Claiming Privilege or Protecting Trial Preparation Materials.

(A) Information produced.

(i) If information produced in discovery is subject to a claim of privilege or of protection as trial preparation material, the party making the claim may notify any party that received the information of the claim and the basis for it. After being notified, a party must promptly return, sequester, or destroy the specified information and any copies it has; must not use or disclose the information until the claim is resolved; must take reasonable steps to retrieve the information if the party disclosed it before being notified; and may promptly present the information to the court under seal for a determination of the claim. The producing party must preserve the information until the claim is resolved.

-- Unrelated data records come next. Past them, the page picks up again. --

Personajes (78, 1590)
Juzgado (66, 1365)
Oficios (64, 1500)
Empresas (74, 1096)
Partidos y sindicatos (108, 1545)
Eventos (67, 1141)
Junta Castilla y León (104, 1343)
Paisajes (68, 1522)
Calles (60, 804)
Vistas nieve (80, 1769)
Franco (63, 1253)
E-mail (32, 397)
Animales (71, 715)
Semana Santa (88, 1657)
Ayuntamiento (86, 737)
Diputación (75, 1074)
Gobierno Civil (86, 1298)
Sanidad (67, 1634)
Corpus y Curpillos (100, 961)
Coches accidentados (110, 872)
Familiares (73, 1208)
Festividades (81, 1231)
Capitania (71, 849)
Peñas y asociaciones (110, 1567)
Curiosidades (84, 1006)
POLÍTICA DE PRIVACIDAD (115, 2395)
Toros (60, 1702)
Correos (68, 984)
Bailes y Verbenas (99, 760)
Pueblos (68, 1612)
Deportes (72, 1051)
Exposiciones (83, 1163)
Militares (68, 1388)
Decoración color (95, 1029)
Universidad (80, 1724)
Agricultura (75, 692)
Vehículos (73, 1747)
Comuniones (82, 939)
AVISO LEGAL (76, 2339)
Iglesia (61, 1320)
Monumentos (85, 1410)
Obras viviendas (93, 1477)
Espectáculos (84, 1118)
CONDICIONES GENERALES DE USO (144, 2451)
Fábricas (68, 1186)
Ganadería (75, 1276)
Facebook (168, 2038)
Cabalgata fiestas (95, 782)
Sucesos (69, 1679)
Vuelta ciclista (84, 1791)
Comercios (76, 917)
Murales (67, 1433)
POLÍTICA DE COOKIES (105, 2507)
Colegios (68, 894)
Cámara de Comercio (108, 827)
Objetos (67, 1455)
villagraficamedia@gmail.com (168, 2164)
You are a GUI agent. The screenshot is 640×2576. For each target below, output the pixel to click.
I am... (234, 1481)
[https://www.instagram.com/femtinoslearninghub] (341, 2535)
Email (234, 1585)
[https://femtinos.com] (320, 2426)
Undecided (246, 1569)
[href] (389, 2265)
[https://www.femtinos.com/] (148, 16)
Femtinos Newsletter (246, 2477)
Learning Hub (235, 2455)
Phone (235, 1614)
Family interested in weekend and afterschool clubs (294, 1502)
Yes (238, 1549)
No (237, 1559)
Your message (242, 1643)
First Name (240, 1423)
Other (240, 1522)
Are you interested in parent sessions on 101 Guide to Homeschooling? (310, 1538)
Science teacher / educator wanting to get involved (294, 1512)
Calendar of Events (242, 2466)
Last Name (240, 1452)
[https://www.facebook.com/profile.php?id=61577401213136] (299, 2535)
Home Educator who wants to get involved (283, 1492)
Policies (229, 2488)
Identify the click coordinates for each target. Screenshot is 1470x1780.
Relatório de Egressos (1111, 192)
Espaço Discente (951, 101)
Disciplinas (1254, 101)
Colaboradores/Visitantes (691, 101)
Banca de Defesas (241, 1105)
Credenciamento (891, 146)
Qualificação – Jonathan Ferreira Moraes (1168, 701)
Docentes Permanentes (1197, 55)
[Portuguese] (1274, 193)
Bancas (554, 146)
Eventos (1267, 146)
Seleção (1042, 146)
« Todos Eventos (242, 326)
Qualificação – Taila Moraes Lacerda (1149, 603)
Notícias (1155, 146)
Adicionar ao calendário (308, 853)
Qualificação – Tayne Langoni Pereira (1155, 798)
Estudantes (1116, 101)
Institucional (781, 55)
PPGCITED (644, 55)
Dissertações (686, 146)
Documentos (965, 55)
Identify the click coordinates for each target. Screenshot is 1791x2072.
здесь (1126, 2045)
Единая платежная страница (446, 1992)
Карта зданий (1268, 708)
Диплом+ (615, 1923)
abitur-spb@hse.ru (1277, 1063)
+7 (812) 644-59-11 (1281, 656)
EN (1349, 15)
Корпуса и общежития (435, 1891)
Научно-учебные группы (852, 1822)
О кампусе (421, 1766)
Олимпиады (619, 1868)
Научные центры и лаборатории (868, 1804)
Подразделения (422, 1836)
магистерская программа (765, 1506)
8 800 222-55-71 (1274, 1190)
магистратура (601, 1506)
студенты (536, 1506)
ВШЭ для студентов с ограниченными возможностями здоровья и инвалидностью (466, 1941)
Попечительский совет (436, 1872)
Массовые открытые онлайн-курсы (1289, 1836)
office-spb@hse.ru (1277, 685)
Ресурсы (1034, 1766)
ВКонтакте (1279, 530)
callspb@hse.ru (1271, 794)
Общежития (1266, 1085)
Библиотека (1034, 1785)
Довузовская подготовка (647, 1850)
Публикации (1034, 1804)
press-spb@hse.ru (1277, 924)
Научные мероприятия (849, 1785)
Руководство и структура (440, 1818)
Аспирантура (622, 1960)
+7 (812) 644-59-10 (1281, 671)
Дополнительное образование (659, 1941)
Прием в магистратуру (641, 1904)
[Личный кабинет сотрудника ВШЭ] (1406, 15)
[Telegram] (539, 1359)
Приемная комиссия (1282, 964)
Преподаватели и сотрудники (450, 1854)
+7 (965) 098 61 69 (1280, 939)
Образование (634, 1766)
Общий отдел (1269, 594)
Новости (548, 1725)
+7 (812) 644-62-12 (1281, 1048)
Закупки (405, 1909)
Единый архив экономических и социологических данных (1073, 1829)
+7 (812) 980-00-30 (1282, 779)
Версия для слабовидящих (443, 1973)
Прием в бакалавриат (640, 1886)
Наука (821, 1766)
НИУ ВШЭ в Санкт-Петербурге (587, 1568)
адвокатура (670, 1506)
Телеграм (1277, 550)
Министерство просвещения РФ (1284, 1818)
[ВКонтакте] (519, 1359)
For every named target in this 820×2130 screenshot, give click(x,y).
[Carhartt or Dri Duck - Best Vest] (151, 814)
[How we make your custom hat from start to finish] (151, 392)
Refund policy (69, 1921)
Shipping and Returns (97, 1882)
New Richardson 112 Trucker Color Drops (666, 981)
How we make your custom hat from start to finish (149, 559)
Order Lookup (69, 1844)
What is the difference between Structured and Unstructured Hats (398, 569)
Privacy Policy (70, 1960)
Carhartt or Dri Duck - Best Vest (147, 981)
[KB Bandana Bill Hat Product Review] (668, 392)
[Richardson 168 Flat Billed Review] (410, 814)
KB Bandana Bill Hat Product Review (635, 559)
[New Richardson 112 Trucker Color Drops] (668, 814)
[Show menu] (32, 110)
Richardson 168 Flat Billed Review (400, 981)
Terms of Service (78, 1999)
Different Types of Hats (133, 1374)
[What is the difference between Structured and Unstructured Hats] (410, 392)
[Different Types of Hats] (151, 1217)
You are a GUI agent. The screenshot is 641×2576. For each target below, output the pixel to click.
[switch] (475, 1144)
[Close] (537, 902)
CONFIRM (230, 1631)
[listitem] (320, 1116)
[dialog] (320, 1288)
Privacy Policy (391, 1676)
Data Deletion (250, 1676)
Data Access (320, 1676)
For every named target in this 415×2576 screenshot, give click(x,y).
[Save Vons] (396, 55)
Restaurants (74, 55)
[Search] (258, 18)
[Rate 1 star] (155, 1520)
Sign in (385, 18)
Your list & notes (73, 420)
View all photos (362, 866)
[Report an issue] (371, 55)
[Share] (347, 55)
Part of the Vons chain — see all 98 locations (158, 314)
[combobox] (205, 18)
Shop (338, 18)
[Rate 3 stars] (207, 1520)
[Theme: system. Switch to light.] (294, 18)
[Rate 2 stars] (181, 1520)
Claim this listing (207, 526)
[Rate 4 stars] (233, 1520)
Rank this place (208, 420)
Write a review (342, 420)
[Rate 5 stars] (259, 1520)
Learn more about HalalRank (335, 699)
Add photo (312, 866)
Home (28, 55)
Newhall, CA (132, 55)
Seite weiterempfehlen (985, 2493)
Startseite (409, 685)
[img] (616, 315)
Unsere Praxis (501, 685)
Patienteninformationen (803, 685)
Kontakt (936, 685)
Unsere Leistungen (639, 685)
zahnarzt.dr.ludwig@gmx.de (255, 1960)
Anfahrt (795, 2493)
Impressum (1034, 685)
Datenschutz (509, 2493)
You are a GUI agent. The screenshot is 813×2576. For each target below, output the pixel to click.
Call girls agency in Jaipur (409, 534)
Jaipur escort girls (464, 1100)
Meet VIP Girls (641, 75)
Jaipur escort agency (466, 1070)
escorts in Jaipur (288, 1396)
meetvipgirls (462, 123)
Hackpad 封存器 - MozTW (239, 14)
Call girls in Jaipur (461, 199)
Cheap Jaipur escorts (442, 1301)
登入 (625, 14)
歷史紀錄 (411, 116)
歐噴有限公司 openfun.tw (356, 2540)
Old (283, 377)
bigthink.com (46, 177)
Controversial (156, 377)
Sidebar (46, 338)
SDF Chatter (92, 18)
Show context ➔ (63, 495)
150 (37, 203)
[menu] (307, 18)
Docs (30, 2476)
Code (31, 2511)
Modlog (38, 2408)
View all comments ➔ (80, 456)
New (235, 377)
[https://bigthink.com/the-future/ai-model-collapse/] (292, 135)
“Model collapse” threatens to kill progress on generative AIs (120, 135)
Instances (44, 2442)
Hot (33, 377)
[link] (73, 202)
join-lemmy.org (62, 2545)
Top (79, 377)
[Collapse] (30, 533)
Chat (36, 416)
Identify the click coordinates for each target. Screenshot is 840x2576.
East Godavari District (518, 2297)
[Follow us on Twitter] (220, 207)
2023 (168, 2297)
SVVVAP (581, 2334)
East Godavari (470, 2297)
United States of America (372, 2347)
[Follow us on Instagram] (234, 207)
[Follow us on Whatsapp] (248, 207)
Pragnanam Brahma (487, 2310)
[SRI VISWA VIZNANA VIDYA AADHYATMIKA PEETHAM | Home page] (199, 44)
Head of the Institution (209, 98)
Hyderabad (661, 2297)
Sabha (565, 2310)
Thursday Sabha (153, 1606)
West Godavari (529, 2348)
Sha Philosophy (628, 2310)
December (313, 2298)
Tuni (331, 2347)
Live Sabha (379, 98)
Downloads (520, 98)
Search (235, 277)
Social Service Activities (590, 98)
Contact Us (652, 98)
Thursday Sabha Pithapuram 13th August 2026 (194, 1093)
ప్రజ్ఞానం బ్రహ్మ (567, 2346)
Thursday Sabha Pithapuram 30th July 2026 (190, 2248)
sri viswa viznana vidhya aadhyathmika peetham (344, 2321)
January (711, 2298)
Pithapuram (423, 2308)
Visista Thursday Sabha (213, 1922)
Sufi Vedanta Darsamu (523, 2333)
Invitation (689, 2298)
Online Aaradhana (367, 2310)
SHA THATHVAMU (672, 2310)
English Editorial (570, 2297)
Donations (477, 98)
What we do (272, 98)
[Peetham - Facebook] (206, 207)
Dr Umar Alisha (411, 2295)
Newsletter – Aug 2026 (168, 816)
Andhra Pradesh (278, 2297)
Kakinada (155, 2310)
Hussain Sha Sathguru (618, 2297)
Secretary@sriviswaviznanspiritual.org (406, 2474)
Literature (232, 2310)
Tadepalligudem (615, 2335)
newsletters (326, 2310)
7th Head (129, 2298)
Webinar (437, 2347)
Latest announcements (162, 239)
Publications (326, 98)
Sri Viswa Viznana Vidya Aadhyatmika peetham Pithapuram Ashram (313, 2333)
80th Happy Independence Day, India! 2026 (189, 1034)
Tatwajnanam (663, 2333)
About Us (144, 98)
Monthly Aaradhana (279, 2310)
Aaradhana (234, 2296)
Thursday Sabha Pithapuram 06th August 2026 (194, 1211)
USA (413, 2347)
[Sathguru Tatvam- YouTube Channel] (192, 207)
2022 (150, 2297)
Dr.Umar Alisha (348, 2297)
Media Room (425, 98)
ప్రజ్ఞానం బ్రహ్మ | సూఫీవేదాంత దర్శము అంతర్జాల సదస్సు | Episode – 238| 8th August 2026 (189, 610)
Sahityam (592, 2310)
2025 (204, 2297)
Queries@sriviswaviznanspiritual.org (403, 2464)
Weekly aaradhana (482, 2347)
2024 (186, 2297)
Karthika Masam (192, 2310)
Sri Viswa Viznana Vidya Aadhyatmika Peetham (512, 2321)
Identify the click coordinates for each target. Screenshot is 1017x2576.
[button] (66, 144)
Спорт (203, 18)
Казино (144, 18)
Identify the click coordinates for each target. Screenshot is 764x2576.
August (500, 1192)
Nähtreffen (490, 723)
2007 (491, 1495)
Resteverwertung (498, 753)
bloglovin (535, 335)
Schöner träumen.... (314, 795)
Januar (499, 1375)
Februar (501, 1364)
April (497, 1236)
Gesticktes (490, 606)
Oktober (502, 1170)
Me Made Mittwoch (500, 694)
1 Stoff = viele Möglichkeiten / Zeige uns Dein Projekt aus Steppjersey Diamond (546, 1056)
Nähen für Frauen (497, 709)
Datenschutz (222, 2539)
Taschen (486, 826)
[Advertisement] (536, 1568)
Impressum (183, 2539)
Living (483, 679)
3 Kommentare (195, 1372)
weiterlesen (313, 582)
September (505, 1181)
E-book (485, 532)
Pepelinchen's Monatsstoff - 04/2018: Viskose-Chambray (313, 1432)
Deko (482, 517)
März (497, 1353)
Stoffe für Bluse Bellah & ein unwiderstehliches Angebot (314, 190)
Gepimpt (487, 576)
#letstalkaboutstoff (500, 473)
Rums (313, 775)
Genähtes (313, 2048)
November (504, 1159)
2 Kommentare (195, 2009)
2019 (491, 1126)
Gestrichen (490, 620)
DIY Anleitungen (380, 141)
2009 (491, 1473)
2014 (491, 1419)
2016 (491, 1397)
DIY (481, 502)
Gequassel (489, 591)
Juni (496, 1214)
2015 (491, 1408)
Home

(ii) An attorney who receives information that contains privileged communications involving an adverse or third party and who has reasonable cause to believe that the information was incorrectly received shall not read the information or, if he or she has begun to do so, shall stop reading it. The receiving attorney shall promptly notify the sending attorney of such receipt; promptly return the information to the sending attorney; sequester, delete, or destroy the information and any copies thereof; and take reasonable measures to assure that the information is inaccessible. A sending attorney who has been notified about information containing privileged communications has the obligation to preserve the information.

(B) The production of privileged or work-product protected documents, electronically stored information or other information, whether inadvertent or otherwise, is not a waiver of the privilege or protection from discovery in the proceeding.

Attorneys in all states should carefully review their state’s applicable discovery rules and Rules of Professional Conduct to confirm their obligations and duties if they receive privileged material.